**REQUIREMENT:** State how many lines of the records below contain the word "agent", giving the number and nothing else.

**PROVIDED MATERIAL:**
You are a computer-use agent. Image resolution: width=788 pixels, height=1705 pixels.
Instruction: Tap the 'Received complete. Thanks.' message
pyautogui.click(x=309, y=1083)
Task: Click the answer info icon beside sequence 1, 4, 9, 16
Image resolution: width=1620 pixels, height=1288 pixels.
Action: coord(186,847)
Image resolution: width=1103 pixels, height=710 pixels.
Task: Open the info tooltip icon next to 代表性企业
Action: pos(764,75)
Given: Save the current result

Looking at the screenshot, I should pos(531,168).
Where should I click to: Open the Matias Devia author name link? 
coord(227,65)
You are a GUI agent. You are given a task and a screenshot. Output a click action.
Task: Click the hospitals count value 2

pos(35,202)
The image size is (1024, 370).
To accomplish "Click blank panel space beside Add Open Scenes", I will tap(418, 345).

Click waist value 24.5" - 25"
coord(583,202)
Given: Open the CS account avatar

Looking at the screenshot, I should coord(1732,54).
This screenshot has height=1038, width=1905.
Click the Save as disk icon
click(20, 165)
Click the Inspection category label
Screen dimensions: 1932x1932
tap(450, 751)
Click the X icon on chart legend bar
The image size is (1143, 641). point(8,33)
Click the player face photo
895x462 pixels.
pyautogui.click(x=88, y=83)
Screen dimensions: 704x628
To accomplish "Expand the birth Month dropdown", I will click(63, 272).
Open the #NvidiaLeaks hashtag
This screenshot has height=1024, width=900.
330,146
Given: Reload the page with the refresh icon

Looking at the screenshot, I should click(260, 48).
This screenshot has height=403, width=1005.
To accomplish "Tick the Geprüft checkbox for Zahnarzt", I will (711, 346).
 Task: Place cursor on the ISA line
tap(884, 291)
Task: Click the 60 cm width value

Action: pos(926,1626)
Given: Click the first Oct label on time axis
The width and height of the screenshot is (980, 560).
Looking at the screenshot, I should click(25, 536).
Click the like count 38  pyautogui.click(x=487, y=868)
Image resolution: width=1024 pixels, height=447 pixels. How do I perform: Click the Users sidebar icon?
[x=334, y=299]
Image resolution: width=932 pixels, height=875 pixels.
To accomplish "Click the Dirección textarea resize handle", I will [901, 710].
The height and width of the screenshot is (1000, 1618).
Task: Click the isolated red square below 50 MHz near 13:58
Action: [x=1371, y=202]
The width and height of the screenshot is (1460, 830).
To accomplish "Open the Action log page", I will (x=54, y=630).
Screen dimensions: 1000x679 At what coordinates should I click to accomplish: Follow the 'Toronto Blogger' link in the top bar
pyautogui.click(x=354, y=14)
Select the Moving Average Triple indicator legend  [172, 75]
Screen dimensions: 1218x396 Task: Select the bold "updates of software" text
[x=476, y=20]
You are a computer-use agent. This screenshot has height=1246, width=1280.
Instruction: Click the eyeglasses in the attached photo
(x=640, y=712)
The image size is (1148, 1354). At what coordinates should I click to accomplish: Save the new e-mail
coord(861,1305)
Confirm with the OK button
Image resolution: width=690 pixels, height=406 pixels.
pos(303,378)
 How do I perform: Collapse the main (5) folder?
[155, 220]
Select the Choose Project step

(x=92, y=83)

**SOLUTION TO THE EXERCISE:** 3